START DATA EXTRACTS
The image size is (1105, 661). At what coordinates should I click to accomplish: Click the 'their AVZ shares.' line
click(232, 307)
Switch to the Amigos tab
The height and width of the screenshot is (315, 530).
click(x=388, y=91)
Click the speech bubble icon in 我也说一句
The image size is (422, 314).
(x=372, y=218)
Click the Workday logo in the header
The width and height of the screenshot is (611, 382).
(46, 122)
END DATA EXTRACTS
-- YOUR TASK --
Go through the entries and repeat each one exactly.

-- REPLY --
The image size is (1105, 661). At what coordinates should I click to accomplish: Click the 'their AVZ shares.' line
click(232, 307)
Switch to the Amigos tab
The height and width of the screenshot is (315, 530).
click(x=388, y=91)
Click the speech bubble icon in 我也说一句
The image size is (422, 314).
(x=372, y=218)
Click the Workday logo in the header
The width and height of the screenshot is (611, 382).
(46, 122)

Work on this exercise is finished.